Generative model-based policies have shown strong performance in imitation-based robotic manipulation by learning action distributions from demonstrations. However, in long-horizon tasks, visually similar observations often recur across execution stages while requiring distinct actions, which leads to ambiguous predictions when policies are conditioned only on instantaneous observations, termed multi-modal action ambiguity (MA2). To address this challenge, we propose the Trace-Focused Diffusion Policy (TF-DP), a simple yet effective diffusion-based framework that explicitly conditions action generation on the robot's execution history. TF-DP represents historical motion as an explicit execution trace and projects it into the visual observation space, providing stage-aware context when current observations alone are insufficient. In addition, the induced trace-focused field emphasizes task-relevant regions associated with historical motion, improving robustness to background visual disturbances. We evaluate TF-DP on real-world robotic manipulation tasks exhibiting pronounced multi-modal action ambiguity and visually cluttered conditions. Experimental results show that TF-DP improves temporal consistency and robustness, outperforming the vanilla diffusion policy by 80.56 percent on tasks with multi-modal action ambiguity and by 86.11 percent under visual disturbances, while maintaining inference efficiency with only a 6.4 percent runtime increase. These results demonstrate that execution-trace conditioning offers a scalable and principled approach for robust long-horizon robotic manipulation within a single policy.

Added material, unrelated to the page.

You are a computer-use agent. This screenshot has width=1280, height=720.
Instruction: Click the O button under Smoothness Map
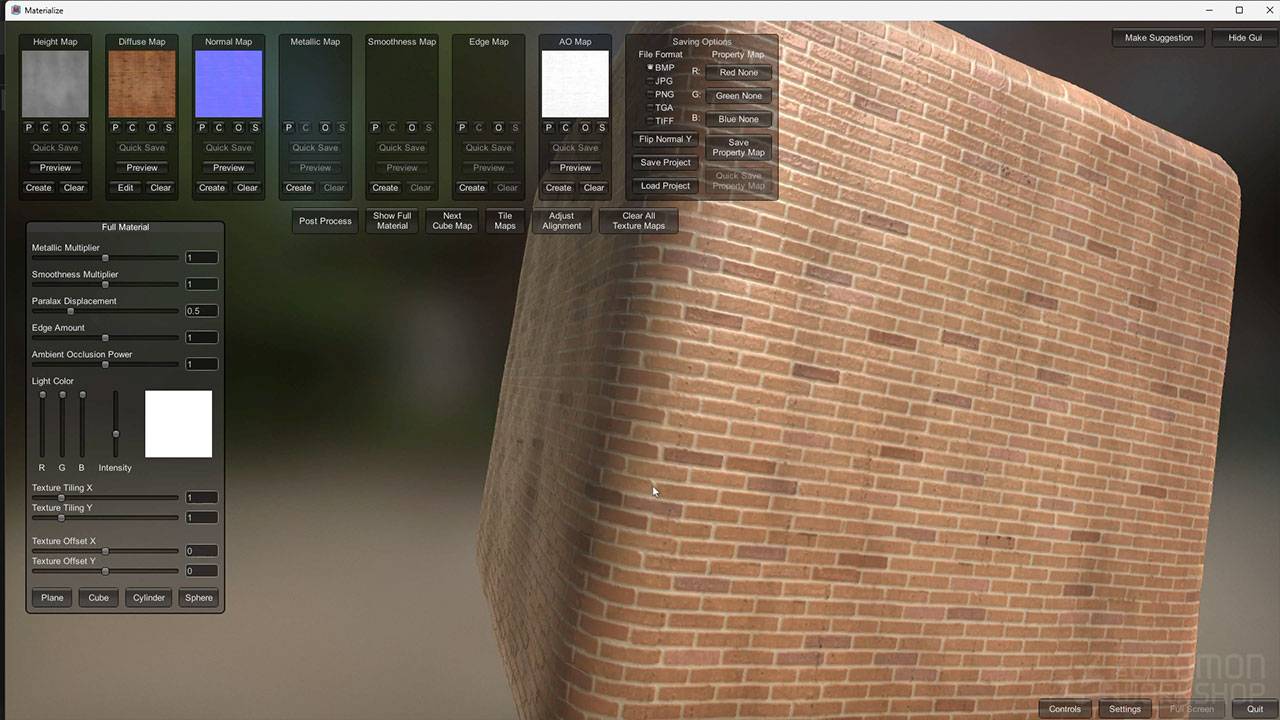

翻译：基于生成模型的策略通过从演示中学习动作分布，在基于模仿的机器人操作中展现出强大性能。然而，在长视界任务中，视觉上相似的观测常常在执行阶段间重复出现，却需要不同的动作，这导致当策略仅以瞬时观测为条件时会产生模糊预测，称为多模态动作歧义（MA2）。为应对这一挑战，我们提出了轨迹聚焦扩散策略（TF-DP），这是一个简单而有效的基于扩散的框架，它明确地将动作生成条件化于机器人的执行历史。TF-DP将历史运动表示为显式的执行轨迹，并将其投影到视觉观测空间，在当前观测本身不足时提供阶段感知的上下文。此外，所诱导的轨迹聚焦场强调了与历史运动相关的任务关键区域，提升了对背景视觉干扰的鲁棒性。我们在表现出显著多模态动作歧义和视觉杂乱条件的真实世界机器人操作任务上评估了TF-DP。实验结果表明，TF-DP提升了时序一致性和鲁棒性，在多模态动作歧义任务上比原始扩散策略性能高出80.56%，在视觉干扰条件下高出86.11%，同时保持了推理效率，仅带来6.4%的运行时间增加。这些结果证明，执行轨迹条件化为单策略内实现鲁棒的长视界机器人操作提供了一种可扩展且原理性的方法。